Netanyahu e o projeto do “Grande Israel”

Quando Benjamin Netanyahu declara, em plena entrevista televisiva, que sente uma ligação “muito forte” ao conceito de um “Grande Israel”, não estamos perante um simples desabafo ideológico. Estamos perante a verbalização de um projeto político e territorial que há muito vem sendo aplicado no terreno.

A expansão incessante de colonatos na Cisjordânia, a recusa em reconhecer um Estado palestiniano viável, a marginalização sistemática da minoria árabe dentro de Israel e, agora, a ocupação total da Faixa de Gaza: tudo isto não são medidas isoladas. São peças de um plano coerente — “máximo de terra, mínimo de árabes”.

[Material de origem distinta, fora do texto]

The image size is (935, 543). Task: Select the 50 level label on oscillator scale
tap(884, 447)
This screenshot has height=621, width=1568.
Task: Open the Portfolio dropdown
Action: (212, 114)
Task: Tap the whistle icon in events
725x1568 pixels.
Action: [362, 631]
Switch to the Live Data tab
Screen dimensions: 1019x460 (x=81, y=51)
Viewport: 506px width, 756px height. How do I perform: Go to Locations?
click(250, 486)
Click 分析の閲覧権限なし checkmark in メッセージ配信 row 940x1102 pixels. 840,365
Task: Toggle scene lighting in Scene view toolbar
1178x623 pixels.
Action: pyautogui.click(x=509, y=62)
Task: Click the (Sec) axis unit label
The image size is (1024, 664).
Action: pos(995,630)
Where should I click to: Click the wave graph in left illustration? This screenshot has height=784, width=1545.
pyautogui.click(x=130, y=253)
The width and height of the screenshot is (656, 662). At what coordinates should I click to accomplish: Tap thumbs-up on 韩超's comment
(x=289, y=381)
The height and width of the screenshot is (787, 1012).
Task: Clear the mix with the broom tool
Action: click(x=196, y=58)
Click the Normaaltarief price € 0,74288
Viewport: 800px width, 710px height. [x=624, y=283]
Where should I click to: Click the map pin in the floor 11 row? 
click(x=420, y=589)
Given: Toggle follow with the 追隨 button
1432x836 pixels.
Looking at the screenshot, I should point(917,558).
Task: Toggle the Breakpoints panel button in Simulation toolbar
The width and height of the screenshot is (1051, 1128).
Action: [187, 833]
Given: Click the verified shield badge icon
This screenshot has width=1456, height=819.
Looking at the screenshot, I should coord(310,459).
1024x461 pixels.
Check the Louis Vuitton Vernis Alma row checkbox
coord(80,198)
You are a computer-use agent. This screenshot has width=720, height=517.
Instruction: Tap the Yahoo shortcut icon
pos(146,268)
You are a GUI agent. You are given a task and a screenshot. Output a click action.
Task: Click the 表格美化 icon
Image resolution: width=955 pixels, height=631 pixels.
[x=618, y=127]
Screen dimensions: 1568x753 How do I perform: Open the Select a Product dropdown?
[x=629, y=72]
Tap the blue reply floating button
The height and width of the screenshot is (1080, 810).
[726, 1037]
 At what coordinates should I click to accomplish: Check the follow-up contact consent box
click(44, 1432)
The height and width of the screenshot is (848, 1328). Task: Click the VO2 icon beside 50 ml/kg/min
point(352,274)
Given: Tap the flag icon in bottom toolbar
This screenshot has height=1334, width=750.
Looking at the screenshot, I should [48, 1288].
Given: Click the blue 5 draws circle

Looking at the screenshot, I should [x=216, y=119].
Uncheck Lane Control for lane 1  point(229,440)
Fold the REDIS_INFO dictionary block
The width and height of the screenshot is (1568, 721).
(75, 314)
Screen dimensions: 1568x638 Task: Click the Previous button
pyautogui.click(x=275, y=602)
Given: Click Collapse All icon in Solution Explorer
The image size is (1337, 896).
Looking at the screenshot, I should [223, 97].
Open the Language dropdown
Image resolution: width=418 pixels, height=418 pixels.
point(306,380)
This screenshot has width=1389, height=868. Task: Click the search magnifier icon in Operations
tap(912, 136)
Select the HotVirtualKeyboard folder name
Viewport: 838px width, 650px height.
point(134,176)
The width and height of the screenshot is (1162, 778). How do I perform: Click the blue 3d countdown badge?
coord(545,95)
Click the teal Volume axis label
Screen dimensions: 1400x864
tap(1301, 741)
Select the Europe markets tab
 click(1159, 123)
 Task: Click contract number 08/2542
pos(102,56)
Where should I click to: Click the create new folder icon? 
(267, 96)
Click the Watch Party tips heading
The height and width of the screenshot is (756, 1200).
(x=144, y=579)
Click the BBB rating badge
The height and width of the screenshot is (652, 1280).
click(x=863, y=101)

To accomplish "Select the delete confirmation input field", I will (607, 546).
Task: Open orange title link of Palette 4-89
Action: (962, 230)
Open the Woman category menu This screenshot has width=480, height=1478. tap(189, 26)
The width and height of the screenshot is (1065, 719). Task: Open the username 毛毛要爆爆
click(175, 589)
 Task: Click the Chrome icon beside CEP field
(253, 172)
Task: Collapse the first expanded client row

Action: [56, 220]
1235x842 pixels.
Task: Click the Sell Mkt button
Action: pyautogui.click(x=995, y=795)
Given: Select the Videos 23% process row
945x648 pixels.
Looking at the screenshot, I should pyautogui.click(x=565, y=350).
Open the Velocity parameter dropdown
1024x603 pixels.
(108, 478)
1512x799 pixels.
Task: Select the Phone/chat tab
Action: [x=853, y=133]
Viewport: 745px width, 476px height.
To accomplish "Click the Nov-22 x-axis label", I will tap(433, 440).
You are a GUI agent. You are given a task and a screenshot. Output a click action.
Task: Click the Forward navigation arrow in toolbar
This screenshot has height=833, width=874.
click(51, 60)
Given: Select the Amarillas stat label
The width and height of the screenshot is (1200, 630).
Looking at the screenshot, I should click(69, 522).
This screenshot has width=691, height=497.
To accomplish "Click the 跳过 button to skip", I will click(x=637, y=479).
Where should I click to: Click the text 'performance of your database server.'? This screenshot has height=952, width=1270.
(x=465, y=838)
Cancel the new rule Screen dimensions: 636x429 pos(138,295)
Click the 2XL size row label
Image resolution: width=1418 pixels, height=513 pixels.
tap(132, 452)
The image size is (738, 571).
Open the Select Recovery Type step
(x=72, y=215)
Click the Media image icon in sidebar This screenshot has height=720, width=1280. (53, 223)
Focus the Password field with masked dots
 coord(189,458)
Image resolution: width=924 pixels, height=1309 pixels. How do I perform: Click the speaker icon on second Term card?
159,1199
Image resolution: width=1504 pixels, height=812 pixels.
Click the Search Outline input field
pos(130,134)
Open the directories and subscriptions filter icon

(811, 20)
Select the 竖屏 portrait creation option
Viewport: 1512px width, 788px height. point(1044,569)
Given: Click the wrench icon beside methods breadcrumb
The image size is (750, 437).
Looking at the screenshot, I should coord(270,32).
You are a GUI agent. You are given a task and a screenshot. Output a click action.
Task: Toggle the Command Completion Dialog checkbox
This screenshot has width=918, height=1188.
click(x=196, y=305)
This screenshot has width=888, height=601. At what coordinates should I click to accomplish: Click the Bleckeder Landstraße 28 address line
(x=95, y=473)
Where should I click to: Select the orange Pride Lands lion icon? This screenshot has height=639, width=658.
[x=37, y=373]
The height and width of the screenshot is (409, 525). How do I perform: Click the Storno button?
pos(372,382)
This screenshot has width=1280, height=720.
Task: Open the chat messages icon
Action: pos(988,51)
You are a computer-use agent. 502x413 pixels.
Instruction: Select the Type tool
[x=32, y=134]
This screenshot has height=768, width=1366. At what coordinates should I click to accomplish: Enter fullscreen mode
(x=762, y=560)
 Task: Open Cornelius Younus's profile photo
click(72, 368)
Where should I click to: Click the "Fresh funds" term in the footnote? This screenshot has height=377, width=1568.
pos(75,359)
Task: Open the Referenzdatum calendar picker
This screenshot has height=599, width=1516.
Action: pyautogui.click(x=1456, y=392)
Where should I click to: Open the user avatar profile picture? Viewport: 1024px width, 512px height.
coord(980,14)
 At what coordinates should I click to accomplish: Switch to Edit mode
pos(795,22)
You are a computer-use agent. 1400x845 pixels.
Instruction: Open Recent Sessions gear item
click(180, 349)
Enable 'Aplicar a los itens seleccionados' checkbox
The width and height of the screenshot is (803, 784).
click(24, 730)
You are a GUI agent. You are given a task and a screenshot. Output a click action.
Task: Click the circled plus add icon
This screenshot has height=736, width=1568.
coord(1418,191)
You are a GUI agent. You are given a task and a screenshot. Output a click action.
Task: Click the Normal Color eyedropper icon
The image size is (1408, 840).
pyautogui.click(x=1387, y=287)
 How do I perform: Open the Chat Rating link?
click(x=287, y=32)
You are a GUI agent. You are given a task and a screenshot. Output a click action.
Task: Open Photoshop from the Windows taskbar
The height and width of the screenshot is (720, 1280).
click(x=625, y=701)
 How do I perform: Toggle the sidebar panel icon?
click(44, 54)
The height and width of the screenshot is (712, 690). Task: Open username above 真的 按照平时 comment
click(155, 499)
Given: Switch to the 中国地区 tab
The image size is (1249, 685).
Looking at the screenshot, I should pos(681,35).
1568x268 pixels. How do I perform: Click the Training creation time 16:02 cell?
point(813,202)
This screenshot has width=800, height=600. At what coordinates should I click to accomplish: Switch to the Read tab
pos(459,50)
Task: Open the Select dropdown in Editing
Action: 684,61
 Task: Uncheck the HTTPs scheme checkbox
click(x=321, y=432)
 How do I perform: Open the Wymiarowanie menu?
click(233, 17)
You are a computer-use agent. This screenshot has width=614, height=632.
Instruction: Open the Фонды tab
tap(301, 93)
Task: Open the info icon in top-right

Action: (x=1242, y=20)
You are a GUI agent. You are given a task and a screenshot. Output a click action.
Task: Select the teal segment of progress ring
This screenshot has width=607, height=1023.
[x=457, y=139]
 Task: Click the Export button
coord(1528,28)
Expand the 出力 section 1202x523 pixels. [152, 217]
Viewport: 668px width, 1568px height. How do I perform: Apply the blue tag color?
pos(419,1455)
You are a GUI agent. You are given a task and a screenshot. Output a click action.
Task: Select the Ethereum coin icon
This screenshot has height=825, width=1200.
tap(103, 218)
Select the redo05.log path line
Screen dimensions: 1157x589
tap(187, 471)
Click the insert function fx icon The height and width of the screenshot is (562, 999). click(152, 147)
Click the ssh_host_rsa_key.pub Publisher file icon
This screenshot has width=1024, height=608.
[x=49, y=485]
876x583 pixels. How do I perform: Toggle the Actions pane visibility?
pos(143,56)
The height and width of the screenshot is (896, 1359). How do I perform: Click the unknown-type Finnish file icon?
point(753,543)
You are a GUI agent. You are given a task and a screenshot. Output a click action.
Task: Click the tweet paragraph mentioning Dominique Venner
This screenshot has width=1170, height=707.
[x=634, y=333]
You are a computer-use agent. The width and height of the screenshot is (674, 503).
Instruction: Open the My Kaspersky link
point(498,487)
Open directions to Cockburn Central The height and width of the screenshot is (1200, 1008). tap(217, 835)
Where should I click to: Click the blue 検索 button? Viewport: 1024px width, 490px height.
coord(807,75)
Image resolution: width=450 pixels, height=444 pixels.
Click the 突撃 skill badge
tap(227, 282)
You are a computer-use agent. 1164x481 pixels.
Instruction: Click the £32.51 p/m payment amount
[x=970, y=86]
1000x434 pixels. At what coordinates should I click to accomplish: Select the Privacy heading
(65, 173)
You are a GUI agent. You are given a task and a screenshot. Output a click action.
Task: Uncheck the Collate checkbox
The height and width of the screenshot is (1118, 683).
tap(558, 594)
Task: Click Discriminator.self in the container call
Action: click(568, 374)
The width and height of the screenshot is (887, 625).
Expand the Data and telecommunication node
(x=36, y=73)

O problema não é apenas o que Netanyahu pensa; é o que Netanyahu faz. E o que ele faz tem consequências devastadoras: deslocações em massa, destruição de comunidades, morte de civis, erosão total da possibilidade de paz. Ao reivindicar este expansionismo como uma “missão histórica e espiritual”, o primeiro-ministro israelita coloca-se fora da lógica política e aproxima-se de um messianismo perigoso, que torna qualquer negociação impossível.

Não surpreende que uma coligação de países árabes e islâmicos tenha classificado as suas palavras como “ameaça direta à segurança árabe e à paz regional”. Na prática, Netanyahu transformou em discurso oficial aquilo que sempre foi denunciado como o núcleo duro do sionismo radical: uma visão de Israel sem fronteiras fixas, legitimada pela religião e imposta pela força.

O que está em causa não é apenas o futuro da Palestina. É a própria ordem internacional, fundada na ideia de fronteiras reconhecidas e no princípio de que povos não podem ser expulsos da sua terra para satisfazer ambições ideológicas. Se o Ocidente fechar os olhos a esta deriva, perderá toda a autoridade moral para falar em direitos humanos ou em respeito pelo direito internacional noutros cenários.

Netanyahu pode acreditar que conduz uma missão de gerações. A verdade é que conduz um país inteiro para o isolamento, a violência sem fim e a erosão da sua própria legitimidade. O “Grande Israel” pode ser o sonho de uns, mas é a catástrofe de muitos.